Si alguna vez ha tenido que seguir una volqueta en medio del tráfico o ha viajado en un bus intermunicipal, probablemente no ha pensado mucho en lo que los mueve. Pero lo cierto es que, detrás de cada motor que recorre las carreteras del país, hay una oportunidad real para hacer las cosas mejor. Esa oportunidad se llama biodiésel, y está ayudando a que al movernos no contaminemos tanto. Y sí, la química tiene mucho que ver en eso.
El biodiésel es un combustible que se produce a partir de aceites usados o vegetales, como el aceite de palma o incluso el aceite de cocina reciclado. Lo interesante es que este combustible se puede mezclar con el diésel convencional y usarse sin necesidad de modificar los motores. Eso lo convierte en una alternativa limpia y, sobre todo, real.
En Colombia, por ejemplo, actualmente se usa una mezcla del 10 % de biodiésel con diésel tradicional. Esta mezcla se conoce como B10, y ya es obligatoria en todo el país. Pero hay más, hoy circulan más de 960 volquetas con una mezcla del 20 % (lo que se llama B20), una medida voluntaria que representa una apuesta concreta por una movilidad más sostenible. A mayor porcentaje de biodiésel, menor impacto ambiental. Y eso se traduce en cifras reales: según datos de Fedebiocombustibles solo en 2024, el uso de biodiésel evitó la emisión de 1,8 millones de toneladas de CO₂ y más de 400 toneladas de material particulado.
Ahora bien, aunque parezca sencillo, producir biodiésel es un proceso que depende fuertemente de la química. Uno de los ingredientes clave es el metilato de sodio, un catalizador que hace posible la transformación de aceites en combustible. Sin este componente, no sería viable producirlo a escala. BASF, empresa líder en soluciones químicas, produce este insumo en su planta del sur de Brasil y abastece a Colombia desde los primeros pasos de esta industria.
Pero eso no es todo. La compañía también ofrece soluciones como Lutropur® MSA, un ácido amigable que permite reemplazar materias primas más difíciles de manejar y sin dañar los equipos industriales. Este producto mejora la eficiencia del proceso, reduce la corrosión, protege las plantas de producción y genera un ambiente de trabajo más seguro.
Además, BASF está comprometida con toda la cadena de valor del biodiésel. En Brasil, por ejemplo, implementó el modelo B100, en el que el metilato de sodio se transporta en camiones que funcionan 100 % con biodiésel. Un círculo virtuoso que demuestra que la sostenibilidad en la movilidad es un hecho.
Y hay más. A través de su participación, junto con los clientes en el sistema de créditos de descarbonización, BASF también hace parte de un modelo que promueve la reducción de emisiones.
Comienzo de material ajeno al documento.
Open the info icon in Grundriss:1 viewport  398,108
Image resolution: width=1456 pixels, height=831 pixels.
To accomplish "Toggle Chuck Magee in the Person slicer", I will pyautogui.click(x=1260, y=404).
Estos créditos, conocidos como CBIOs, permiten financiar proyectos sostenibles y fomentar aún más el uso de energías limpias en la región.
Todo esto confirma una idea poderosa, la movilidad sostenible no depende solo de nuevas tecnologías, sino también de repensar lo que ya tenemos. En este caso, el biodiésel no solo aprovecha residuos y cultivos responsables, también impulsa el desarrollo rural, mejora la calidad del aire y ayuda a enfrentar el cambio climático.
Detrás de cada litro de biodiésel hay ciencia, compromiso y, por supuesto, química. Una química que conecta campos, laboratorios, carreteras y ciudades. Una química que transforma lo cotidiano en algo mejor.
Porque, al final, avanzar hacia un futuro más limpio también es cuestión de química.